## Written exercise
Could you write out the listing again from the line with "Image resolution: width=1534, height=890." up to and including the line with "Terms & Conditions (1143, 843)", keeping every line, and shift each answer coordinate by adding 74 to every number?
++++++
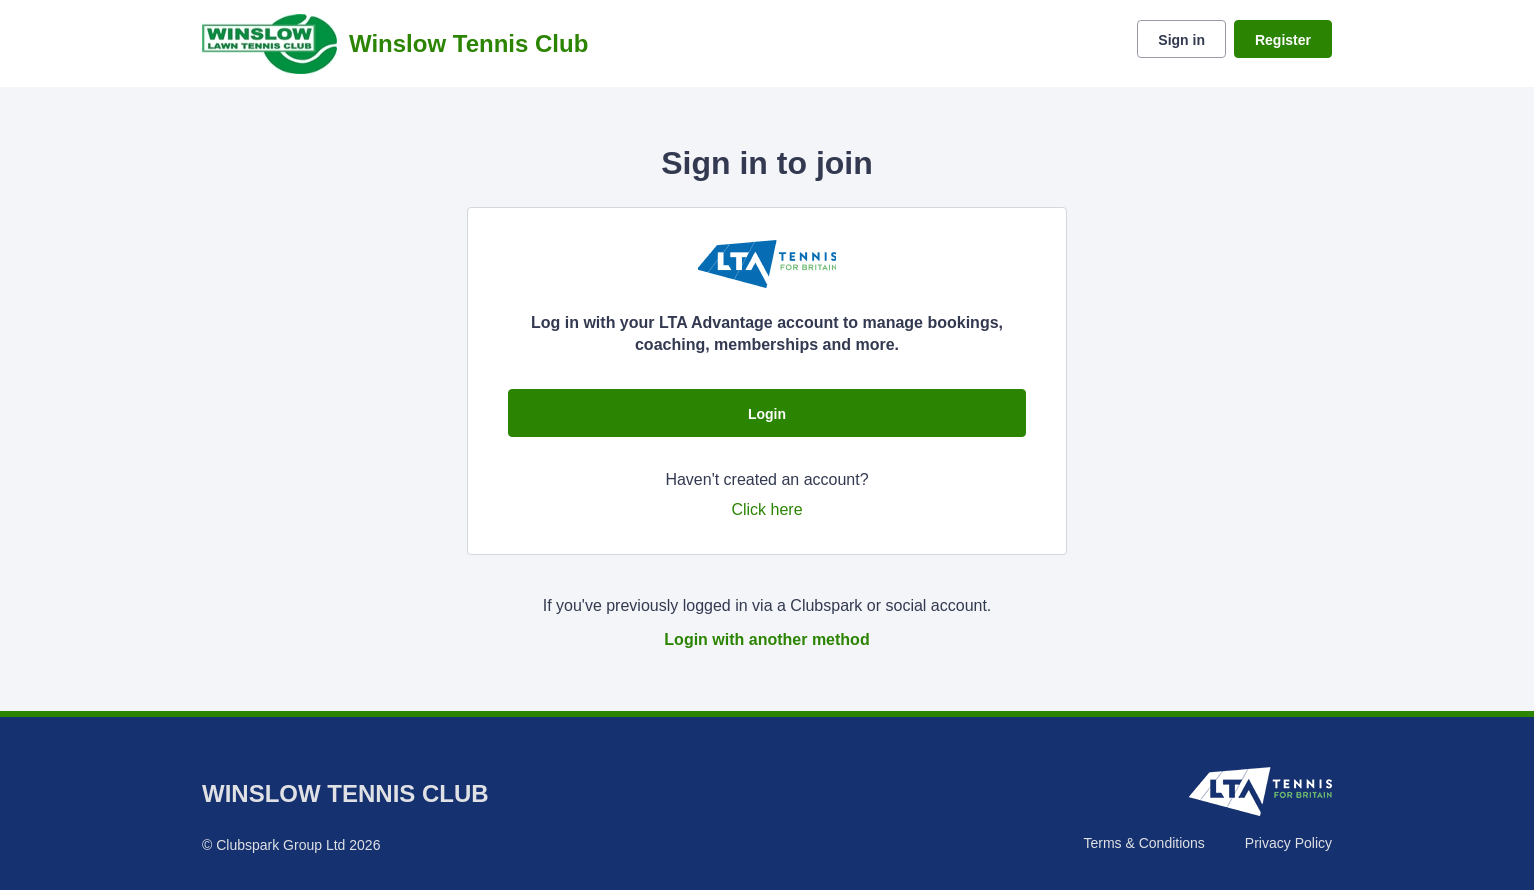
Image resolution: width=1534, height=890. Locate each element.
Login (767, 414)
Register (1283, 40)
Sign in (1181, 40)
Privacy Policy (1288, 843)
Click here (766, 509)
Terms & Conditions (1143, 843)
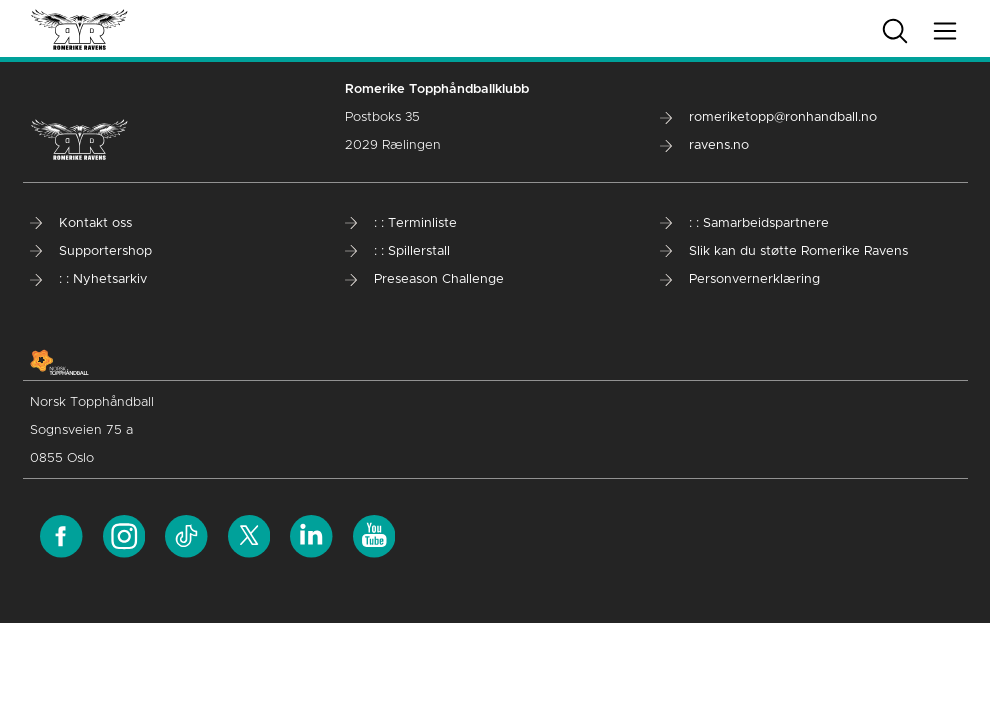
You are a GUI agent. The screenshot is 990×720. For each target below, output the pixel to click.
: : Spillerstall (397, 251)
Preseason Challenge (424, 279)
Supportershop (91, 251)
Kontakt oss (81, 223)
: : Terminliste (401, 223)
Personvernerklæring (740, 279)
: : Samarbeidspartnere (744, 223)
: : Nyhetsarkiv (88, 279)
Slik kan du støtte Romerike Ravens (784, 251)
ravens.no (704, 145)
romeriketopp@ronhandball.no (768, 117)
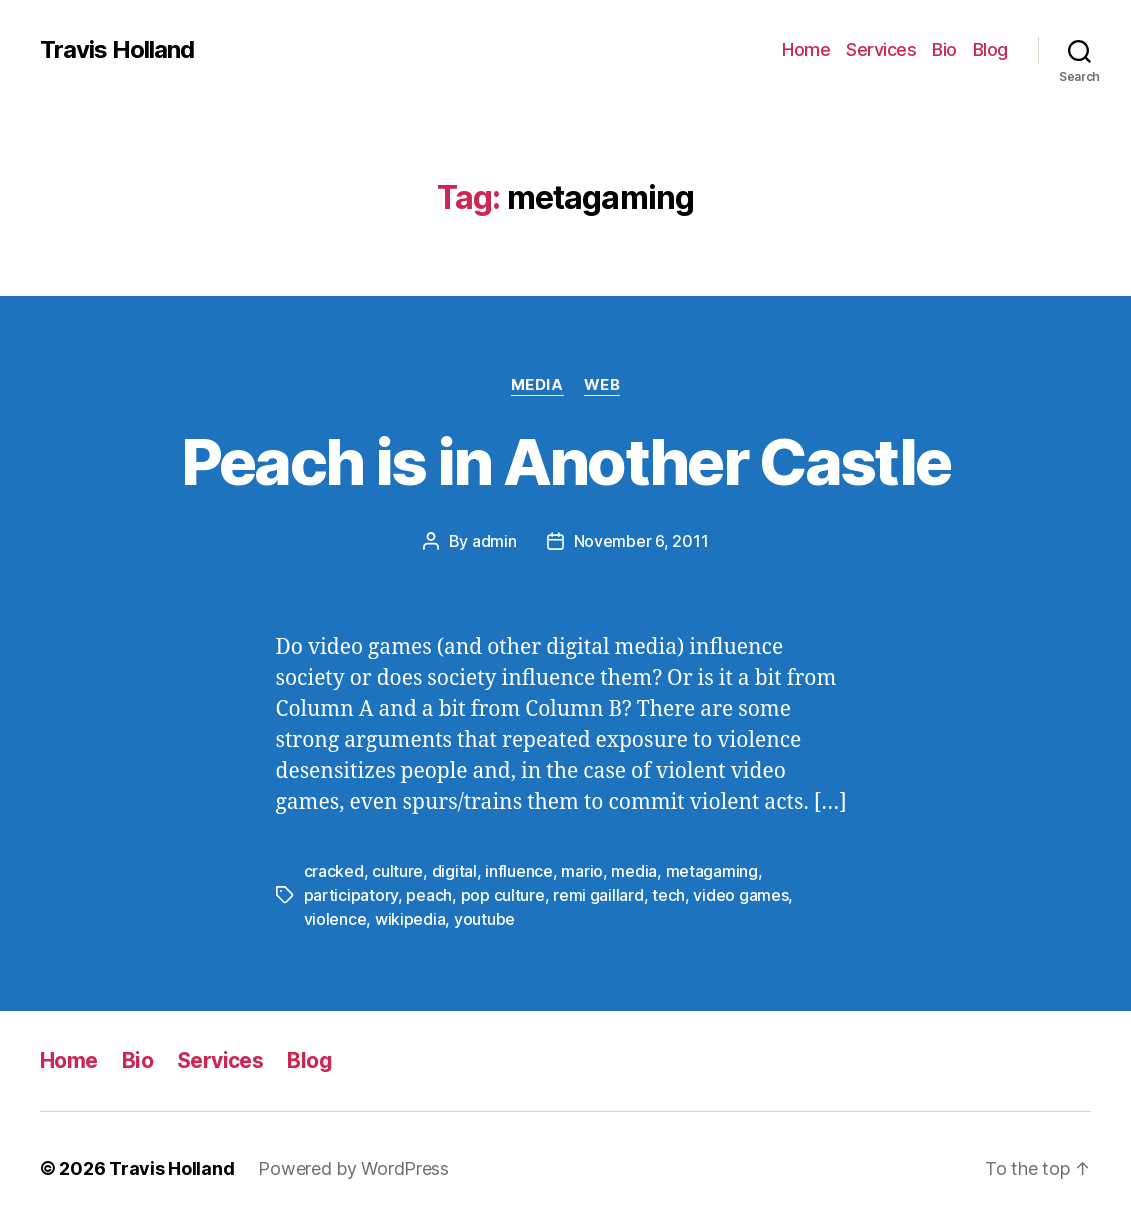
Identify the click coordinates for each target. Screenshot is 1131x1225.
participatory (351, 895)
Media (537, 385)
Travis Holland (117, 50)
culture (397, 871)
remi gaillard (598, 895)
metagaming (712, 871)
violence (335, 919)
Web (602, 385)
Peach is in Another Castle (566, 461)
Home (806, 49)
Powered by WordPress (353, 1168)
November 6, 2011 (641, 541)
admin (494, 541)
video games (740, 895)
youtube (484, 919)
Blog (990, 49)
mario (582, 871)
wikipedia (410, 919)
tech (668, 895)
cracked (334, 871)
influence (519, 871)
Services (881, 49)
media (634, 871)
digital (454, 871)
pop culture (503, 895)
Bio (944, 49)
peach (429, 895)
++++++
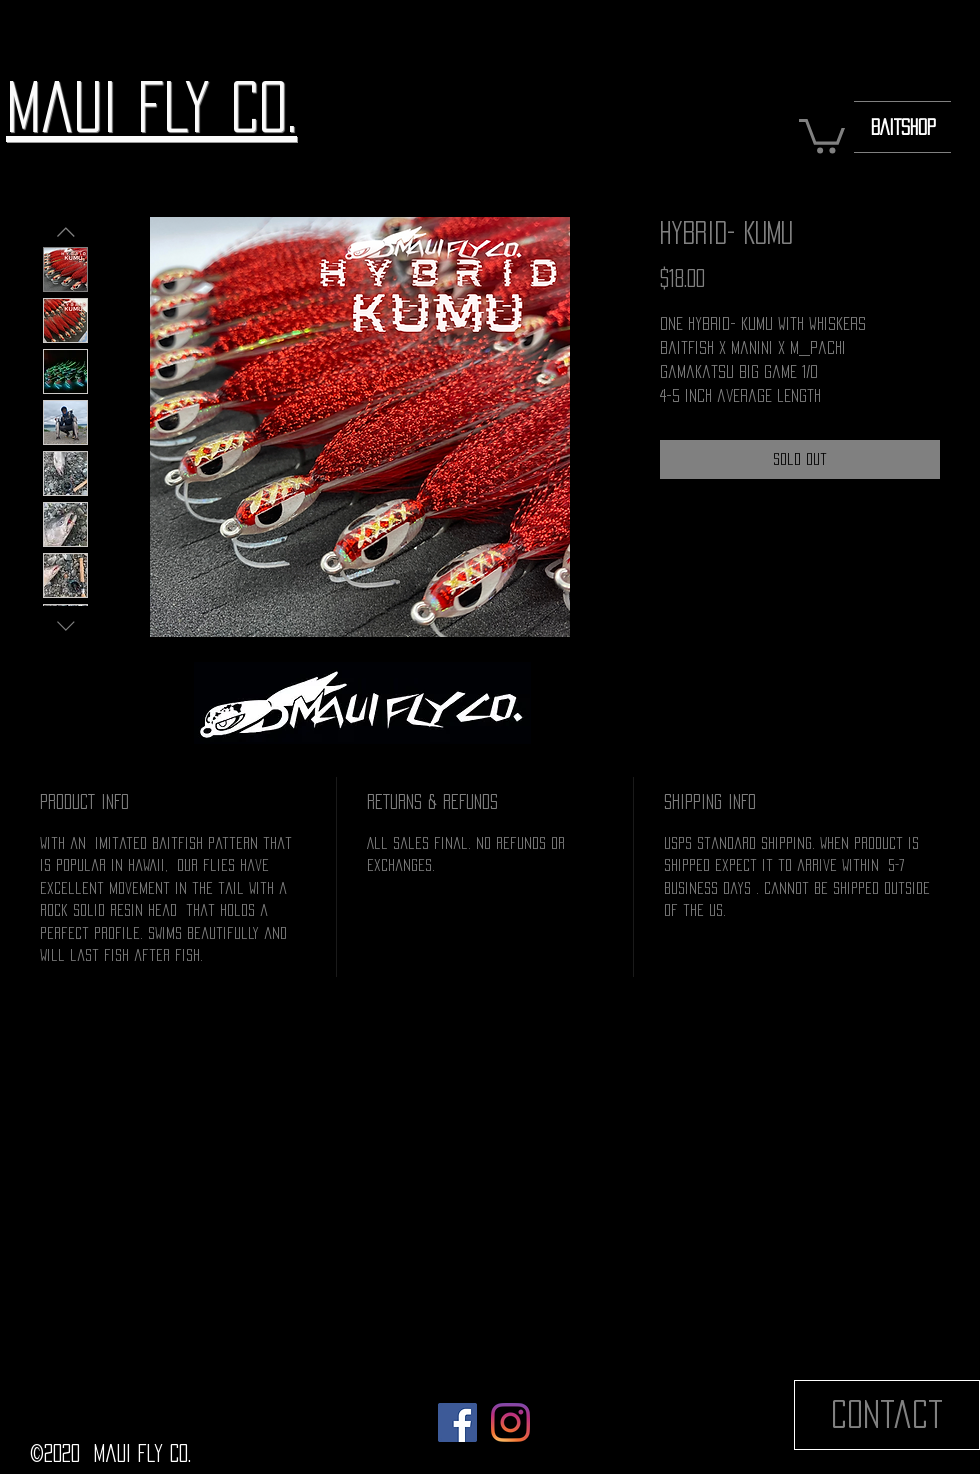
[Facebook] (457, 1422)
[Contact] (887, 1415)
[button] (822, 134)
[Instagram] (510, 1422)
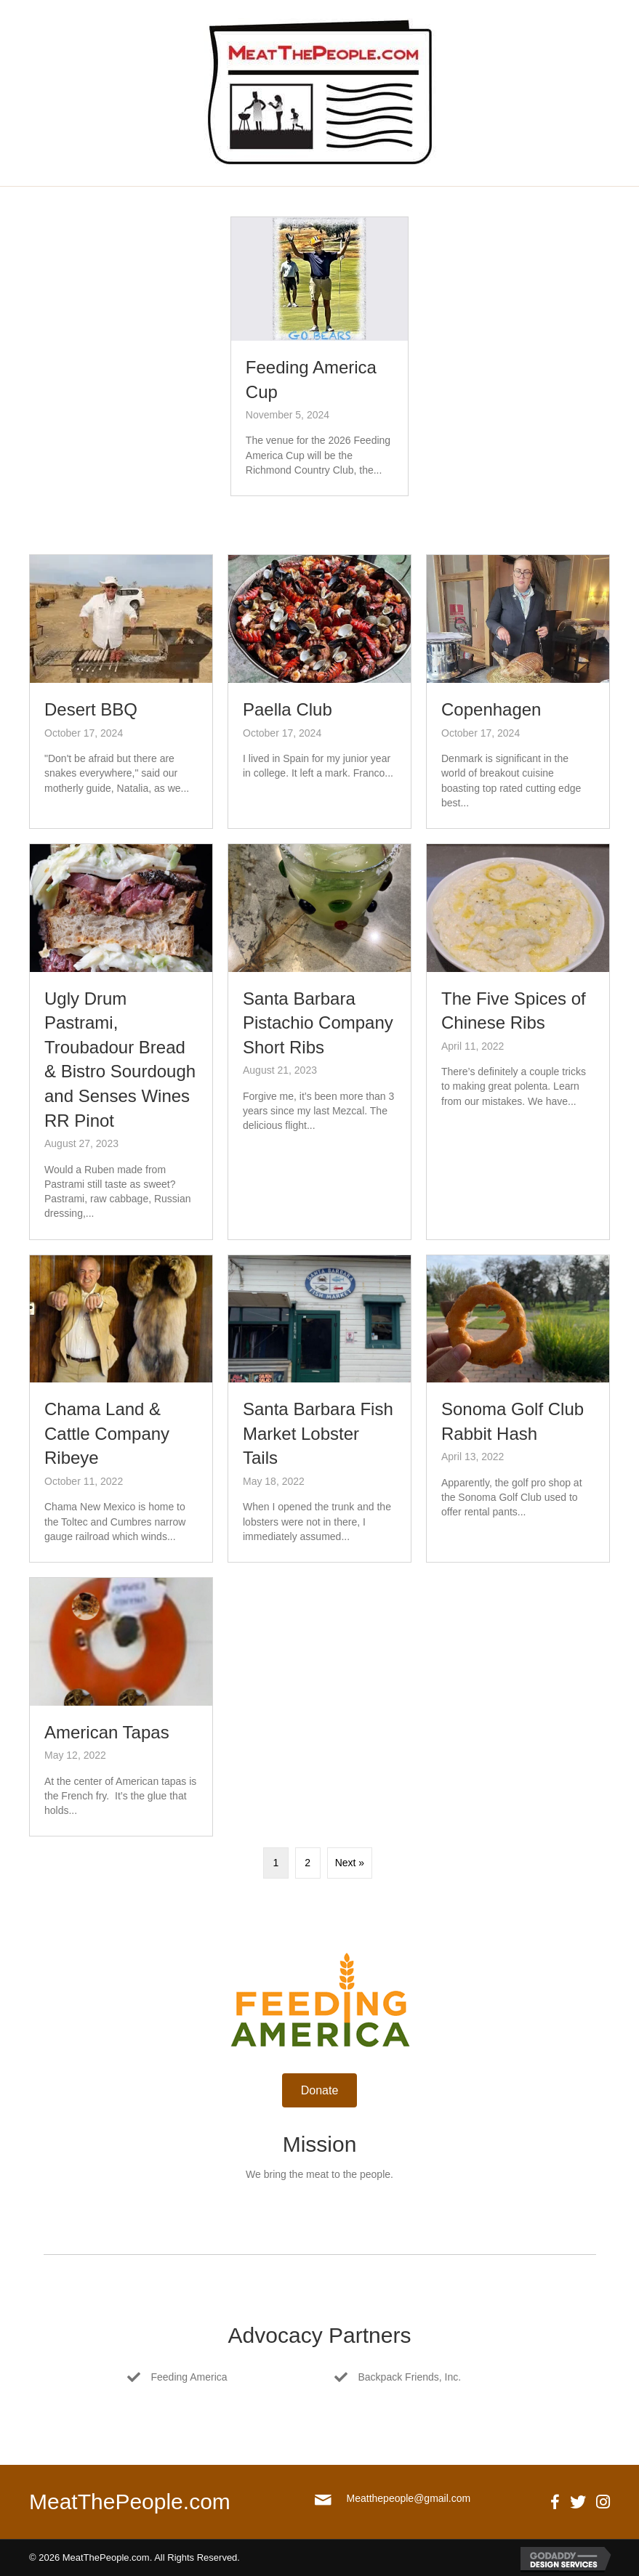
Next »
++++++
## Exercise answer
Image resolution: width=1534, height=890. Locate each element.
Login (841, 488)
Register (1357, 114)
Sign in (1255, 114)
Privacy Policy (1362, 917)
Click here (840, 583)
Terms & Conditions (1217, 917)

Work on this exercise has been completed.